Into the Fire
Why does familiarity breed contempt? The more familiar I get with that phrase, the more I despise it.
In my grand acceptance of the belief that opposite realities coexist in all things, it makes total sense that familiarity would also bring respect and affection. For some reason, the classic winter holiday songs I adore –really, the only ones I ever want to hear– are the ones that are familiar to me from repeated hearings throughout my childhood. Not just the songs, though, but particularly the Bing Crosby, or Nat King Cole voices singing the songs I heard. They became my only accepted versions. It can be downright painful to listen to subsequent variations.
Another thing that reflects my belief in coexisting opposite realities is how pain can be both bad and good. What hurts us, can help us. One reality of that is emotional pain. Avoid it all you want, but that will never bring resolution. It tags along with you everywhere you go, like a trailing piece of toilet paper stuck on the heel of your shoe. But if you face such issues head on, speak about and deal with them, such problems can dissolve from your emotional carry-on, like magic.
Why haven’t I been able to get myself to act on that idea of stepping toward the pain? Probably, common sense. If it hurts, stop doing it. I haven’t learned how to get myself to step all the way through. I take that first step, meet the pain, and react defensively, often saying something that makes things worse instead of better. I find myself more hurt, and nothing’s fixed. I tell myself to never do that again. Might as well go get that toilet paper and intentionally stick it to my heel.

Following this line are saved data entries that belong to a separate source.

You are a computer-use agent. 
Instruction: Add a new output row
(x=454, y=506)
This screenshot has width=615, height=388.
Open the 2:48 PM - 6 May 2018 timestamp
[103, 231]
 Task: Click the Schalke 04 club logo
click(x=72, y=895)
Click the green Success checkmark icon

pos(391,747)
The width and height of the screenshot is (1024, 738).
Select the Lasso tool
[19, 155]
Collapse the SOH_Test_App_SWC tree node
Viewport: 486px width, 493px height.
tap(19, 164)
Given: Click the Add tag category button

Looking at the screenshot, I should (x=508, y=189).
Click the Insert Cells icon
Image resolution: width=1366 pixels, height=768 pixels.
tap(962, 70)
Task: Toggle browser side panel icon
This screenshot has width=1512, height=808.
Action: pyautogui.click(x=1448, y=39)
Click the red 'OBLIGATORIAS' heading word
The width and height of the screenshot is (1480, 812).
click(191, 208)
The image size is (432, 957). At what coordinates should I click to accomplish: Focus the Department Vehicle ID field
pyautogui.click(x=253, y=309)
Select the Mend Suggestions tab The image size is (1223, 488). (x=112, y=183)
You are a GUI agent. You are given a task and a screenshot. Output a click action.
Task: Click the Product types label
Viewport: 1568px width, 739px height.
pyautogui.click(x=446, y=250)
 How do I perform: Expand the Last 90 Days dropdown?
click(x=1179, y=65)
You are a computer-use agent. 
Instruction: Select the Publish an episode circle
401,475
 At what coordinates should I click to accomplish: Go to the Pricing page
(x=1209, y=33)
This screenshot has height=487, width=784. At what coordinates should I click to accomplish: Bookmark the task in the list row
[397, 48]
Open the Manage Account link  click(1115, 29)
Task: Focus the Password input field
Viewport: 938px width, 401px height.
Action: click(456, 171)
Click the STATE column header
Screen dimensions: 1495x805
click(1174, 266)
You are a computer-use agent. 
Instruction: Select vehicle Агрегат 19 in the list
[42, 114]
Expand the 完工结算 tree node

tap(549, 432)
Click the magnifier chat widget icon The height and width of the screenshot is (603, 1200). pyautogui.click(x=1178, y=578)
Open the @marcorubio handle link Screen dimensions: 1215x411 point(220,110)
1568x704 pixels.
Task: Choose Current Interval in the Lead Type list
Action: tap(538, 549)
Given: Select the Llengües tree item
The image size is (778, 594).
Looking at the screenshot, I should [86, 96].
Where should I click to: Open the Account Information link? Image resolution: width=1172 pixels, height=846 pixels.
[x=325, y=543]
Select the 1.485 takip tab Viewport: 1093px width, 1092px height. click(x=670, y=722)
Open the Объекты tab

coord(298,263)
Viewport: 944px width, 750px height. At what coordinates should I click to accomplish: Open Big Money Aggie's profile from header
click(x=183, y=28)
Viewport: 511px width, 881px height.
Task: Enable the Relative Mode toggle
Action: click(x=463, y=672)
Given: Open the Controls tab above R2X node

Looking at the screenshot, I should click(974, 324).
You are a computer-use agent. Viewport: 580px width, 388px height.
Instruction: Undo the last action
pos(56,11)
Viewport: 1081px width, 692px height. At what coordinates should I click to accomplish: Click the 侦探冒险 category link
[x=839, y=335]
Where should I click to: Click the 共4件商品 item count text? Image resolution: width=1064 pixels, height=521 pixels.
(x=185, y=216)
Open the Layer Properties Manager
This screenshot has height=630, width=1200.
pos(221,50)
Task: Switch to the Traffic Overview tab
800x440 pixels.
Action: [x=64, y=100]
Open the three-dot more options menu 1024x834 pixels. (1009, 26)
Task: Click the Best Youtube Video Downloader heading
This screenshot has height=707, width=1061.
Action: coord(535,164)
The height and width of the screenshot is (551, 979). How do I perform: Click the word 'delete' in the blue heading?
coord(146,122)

I was blessed recently by the experience of a lucid dream that directly reflects my idea of facing the pain and giving in to it, all the way. In my dream, suddenly there was fire. It was as if I was hovering above it. The fire didn’t appear to me as the individual pointy flames, but more as all-encompassing balls of fire, very orange. The area that was burning was very green. In the classic way that dreams can present, the image that I am left with is one of large flowery heads of broccoli. Maybe I can unpack that part later. There was a brief moment of anxiety over the threat of all that fire. Then my mind made the very quick acknowledgment that I was in a dream. This is the very precious moment in a lucid dream where I am able to sense that I am dreaming, without causing myself to wake from the dream. Instead of reacting in fear to the flames, and struggling to devise an escape, I made an immediate decision to fully give in to the flames. If they were going to burn me, then so be it. The word “immolate” suddenly filled my awareness, whether from my subconscious, as a sort of direction of my actions in the dream, or from my more lucid mind reacting to the decision, I don’t know. I held my arms out wide and allowed my dream-self to fall into the fire.
It is a brilliant moment in a lucid dream, that instant of having faced up to the threat. I’m guessing it is so dramatic that it causes me to exceed the barrier that kept me dreaming. I usually wake up at this point. But the experience is not lost, and I am very aware of the sensation that I fell into those flames and did not get burned.
It must be time for me to unload some of my baggage.